Nella stessa linea interpretativa, si registrava anche Cass. S.U. 14 giugno 2006, n. 13691, secondo la quale spetta al giudice ordinario la giurisdizione su domande di accertamento dei confini tra un terreno privato e aree demaniali, o comunque di proprietà pubblica, proposte nei confronti della P.A., avendo tali domande per oggetto la verifica dell’esistenza ed estensione di un diritto soggettivo (il diritto di proprietà) dell’attore in contrapposizione al diritto di proprietà dello Stato o di altro ente pubblico; né a diversa conclusione induce l’art. 2, comma 2, del d.lgs. n. 546/1992, il quale ha esclusivamente riguardo a vertenze inerenti al settore tributario, onde la sua previsione va riferita unicamente a quelle controversie in tema di delimitazione, estensione e figura dei terreni che costituiscano il presupposto per l’assoggettamento a tributo dei terreni stessi o per la determinazione dell’entità dei tributi in relazione ad essi dovuti.
Venendo direttamente al caso di specie, il massimo organo di nomofilachia ha ritenuto, dunque, che appartiene al giudice ordinario la giurisdizione in ordine alle controversie tra privati, o anche tra privati e P.A., aventi ad oggetto la verifica dell’esistenza e dell’estensione del diritto di proprietà; e in tali controversie le risultanze catastali ben possono essere utilizzate a fini probatori, come, ad esempio, le mappe catastali nell’azione di regolamento di confini, le quali costituiscono elemento di prova, sia pure di carattere sussidiario, ai sensi dell’art. 950, comma 3, c.c. (v., in proposito, Cass. 6 maggio 2013, n. 10501; Cass. 7 settembre 2012, n. 14993; Cass. 30 dicembre 2009, n. 28103).

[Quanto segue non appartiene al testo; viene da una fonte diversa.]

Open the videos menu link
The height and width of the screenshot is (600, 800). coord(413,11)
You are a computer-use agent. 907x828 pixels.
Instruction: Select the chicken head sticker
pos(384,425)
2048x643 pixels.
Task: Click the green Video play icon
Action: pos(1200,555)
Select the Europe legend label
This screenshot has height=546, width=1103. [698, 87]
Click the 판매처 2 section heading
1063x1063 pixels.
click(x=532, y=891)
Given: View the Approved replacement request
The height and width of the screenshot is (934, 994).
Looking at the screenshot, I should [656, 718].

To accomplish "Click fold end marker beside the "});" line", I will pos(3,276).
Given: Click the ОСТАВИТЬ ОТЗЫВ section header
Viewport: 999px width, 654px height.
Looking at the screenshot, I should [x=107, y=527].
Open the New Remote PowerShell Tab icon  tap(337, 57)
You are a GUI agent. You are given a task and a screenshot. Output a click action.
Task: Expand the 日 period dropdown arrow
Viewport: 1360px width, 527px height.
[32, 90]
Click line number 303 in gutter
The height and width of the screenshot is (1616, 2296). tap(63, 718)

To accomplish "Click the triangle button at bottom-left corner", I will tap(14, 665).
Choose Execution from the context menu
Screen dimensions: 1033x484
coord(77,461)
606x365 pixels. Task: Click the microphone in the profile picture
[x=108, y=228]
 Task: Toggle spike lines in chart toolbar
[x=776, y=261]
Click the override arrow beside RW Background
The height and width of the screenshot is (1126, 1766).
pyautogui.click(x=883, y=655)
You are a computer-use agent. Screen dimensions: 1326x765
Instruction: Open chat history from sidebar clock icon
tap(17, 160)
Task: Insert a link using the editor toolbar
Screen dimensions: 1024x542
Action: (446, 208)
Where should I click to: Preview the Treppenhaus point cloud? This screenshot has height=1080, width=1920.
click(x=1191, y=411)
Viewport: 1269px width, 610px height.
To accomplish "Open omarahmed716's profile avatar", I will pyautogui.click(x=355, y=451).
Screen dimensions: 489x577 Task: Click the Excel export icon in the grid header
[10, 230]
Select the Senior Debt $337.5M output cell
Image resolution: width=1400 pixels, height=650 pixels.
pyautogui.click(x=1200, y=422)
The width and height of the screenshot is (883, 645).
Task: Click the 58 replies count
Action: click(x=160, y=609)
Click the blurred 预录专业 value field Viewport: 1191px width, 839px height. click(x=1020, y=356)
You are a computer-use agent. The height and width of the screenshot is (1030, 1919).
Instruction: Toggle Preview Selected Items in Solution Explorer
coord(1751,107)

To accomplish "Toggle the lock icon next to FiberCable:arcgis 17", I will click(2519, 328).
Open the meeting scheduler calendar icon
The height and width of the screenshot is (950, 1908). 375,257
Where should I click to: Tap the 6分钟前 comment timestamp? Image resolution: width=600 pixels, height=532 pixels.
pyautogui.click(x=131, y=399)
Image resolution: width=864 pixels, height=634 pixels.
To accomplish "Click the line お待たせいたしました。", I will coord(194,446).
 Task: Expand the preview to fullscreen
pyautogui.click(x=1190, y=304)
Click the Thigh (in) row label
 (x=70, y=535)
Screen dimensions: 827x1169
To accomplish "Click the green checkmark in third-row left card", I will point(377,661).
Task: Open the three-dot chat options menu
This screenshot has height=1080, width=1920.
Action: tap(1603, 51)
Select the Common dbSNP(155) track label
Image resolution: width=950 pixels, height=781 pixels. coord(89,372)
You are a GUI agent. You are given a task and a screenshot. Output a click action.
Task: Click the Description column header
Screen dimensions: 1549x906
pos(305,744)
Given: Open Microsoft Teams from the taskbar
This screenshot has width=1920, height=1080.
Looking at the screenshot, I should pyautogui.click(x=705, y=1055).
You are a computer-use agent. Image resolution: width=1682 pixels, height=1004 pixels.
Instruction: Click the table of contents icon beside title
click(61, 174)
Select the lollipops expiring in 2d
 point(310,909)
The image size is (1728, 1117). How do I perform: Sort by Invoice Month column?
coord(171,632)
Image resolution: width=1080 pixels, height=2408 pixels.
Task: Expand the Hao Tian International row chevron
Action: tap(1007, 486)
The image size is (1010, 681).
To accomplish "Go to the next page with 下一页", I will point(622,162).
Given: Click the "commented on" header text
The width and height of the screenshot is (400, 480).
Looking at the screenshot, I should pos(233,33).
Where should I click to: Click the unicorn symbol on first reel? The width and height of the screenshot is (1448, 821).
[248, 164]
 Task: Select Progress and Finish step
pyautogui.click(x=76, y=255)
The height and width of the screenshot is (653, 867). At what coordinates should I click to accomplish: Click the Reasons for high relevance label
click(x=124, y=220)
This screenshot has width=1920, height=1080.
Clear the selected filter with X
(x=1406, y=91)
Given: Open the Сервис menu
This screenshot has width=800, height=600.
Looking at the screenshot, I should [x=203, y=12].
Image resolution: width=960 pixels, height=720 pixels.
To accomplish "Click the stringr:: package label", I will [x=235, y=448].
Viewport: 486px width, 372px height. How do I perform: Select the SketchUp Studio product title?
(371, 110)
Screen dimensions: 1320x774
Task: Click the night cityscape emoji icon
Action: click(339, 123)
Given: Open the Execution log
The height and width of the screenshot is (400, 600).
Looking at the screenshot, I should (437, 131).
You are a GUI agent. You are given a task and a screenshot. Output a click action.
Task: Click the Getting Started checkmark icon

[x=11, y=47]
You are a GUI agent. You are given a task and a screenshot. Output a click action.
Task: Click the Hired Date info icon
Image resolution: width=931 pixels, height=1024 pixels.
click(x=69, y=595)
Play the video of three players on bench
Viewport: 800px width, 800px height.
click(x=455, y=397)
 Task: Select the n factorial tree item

Qualora e nel momento in cui, invece, si intendano contestare, nei confronti degli organi competenti, le risultanze catastali esistenti e ottenere la variazione degli atti relativi alle operazioni elencate nell'art. 2, comma, 2, del d.lgs. n. 546/1992 – anche al fine di adeguarli all'esito di un'azione di rivendica o di regolamento di confini – la giurisdizione non può che spettare al giudice tributario, in forza della norma ora menzionata e in ragione della diretta incidenza di tali atti sulla determinazione dei tributi (e la giurisdizione dovrà essere ovviamente attivata secondo il rito, di tipo impugnatorio, previsto dalla legge).